As I am not a native speaker I was happy that Richard Frawley from down-under helped me with a re-editing (let's be honest : it was a re-translation) to get rid of my soddy English. Thanks a bunch, Richard.

The main reason for the demand for this article lies with the poor documentation, which leaves the owner of newly acquired variometers more or less alone.



I have built variometers and flight computers for myself since 1973. In recent times I had my own computer tied up to a PNI compass, and my goal was to tweak it to give me a fast and accurate wind indication. Yet, besides the job my time was limited as were my abilities and possibilities to create complex PCBs, and so I did not fully succeed.

When the Butterfly gang first presented their vario at the Deutscher Segelfliegertag in Darmstadt in 2012 (German Soaring Convention), it dawned to me immediately, that they had built the sensor platform I was striving for since years, without success. And so I placed my order right away.

The really new assets of this vario are the turn and acceleration sensors in all axes. Derived sensor values are combined in a complex algorithm to make up a quasi inertial platform. The algorithm is based on Kalman filtering. For those who are interrested, Kalman was a Hungarian mathematician who devised these numerical methods in the 1950-ies. As far as I know they are part of all inertial navigation systems. Now, Stefan Leutenegger and Sam Gisiger adapted them, in cooperation with Butterfly, for what in Butterfly jargon is called "AHRS", an inertial platform to derive athmospheric data (lateral wind, vertical movement).

Back to my order: Like everybody else I had to wait for, as I felt, ages to receive the product, and then to be completely disappointed by what I got - or got not. Many of the features from the papers did not work : No automatic climb-cruise-switching, no usable SC-signal or audio, no usable wind, etc, etc. Beforehand I used a CAI 302, as my measure to judge the Butterfly by and it failed by far.

So, through the complaints, I got in touch with the Butterfly people. Many of the problems I encountered in the Butterfly seemed to be old acquaintances of mine, pretty well remembered from my own years of experience in vario and flight computer construction attempts. And I dared to utter a hint or two.

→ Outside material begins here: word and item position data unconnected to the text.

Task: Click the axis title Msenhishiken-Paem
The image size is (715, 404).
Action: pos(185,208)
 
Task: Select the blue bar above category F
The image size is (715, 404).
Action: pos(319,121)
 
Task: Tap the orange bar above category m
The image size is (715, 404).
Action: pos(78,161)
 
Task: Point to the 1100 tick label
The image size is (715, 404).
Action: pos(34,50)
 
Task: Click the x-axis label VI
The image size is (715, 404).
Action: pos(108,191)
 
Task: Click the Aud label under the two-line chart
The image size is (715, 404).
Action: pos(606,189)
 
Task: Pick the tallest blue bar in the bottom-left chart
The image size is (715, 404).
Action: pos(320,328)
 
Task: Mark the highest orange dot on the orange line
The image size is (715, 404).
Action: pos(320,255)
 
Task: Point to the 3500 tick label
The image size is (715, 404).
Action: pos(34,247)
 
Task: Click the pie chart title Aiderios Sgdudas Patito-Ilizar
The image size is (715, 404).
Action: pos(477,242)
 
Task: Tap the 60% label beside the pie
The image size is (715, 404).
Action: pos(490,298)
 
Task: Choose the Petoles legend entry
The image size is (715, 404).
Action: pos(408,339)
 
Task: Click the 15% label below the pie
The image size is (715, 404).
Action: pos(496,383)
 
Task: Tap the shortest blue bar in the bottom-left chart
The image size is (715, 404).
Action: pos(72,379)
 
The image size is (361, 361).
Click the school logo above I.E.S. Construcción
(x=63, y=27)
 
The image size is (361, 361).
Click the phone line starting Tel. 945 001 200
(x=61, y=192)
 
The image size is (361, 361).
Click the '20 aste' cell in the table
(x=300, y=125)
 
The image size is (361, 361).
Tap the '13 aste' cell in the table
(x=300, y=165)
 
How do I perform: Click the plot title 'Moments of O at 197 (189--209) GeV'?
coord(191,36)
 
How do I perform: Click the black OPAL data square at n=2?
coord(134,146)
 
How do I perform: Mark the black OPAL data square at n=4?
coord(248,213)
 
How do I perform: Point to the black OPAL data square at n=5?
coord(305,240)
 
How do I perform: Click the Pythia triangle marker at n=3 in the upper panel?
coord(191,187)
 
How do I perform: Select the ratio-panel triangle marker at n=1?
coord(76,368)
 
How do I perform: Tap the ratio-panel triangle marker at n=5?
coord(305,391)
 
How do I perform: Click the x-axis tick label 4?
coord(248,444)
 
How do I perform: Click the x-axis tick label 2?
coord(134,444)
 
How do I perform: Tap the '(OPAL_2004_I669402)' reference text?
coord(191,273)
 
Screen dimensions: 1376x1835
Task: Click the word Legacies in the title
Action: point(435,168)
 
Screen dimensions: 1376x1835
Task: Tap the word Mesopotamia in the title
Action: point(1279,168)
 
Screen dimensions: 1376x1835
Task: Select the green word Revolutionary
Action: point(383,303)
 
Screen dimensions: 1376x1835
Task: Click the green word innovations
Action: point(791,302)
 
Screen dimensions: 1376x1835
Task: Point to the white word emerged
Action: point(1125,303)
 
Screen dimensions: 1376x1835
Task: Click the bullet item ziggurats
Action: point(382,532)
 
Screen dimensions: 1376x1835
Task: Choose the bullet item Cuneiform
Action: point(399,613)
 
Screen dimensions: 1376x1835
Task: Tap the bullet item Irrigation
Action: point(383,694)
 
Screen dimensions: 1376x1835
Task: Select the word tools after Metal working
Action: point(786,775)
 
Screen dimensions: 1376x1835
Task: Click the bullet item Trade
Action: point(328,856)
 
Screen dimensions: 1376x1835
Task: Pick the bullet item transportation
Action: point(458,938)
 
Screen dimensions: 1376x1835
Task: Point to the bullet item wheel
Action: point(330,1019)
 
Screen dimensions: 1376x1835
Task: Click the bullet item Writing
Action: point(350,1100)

From the first reluctance to accept unsolicited advice, now after four years, the relation between the Butterflys and me has changed so that they take advantage of my experience and solid hints. I have proudly acquired the status of an alpha-plus to beta tester :-)

I hope Marc Förderer is happy with my presentation of this modest influence I take on the ongoing Butterfly development.

Now two years hence, with the emerging version 1.1 of the SW, IMHO the variometers is pretty fully fledged. My list of requirements and improvements is finite and cleared with Marc, and I know more or less with what priority what will when be added to the SW.

But most importantly, as it is now with V1.1, the vario works perfectly, better than the CAI 302 which was my measure of things in this realm. The wind indication has a swiftness and accuracy not known in any other device. It is exactly the way I wanted it for 20 some years.

The wind indication is so fast, that any Butterfly newcomer falls in doubt if that indication could be really true. But, according to my experience and after all my own doubts have evaporated, I can assure you the indications are correct, even when at a given moment they seem to be implausible. Concerning wind measurement, the Butterfly is from a different world. If we deem an indication implausible, this is due to the fact that until now we never saw such a fast indication, and we had a too simplified model of the wind field around us. Wind is by far not as homogeneous an air movement as we all thought.

The only remaining itch I have is the SC and the SC indication. There is a lot of potential for improvement here, but I also know from Marc, that this is the topmost item on the list.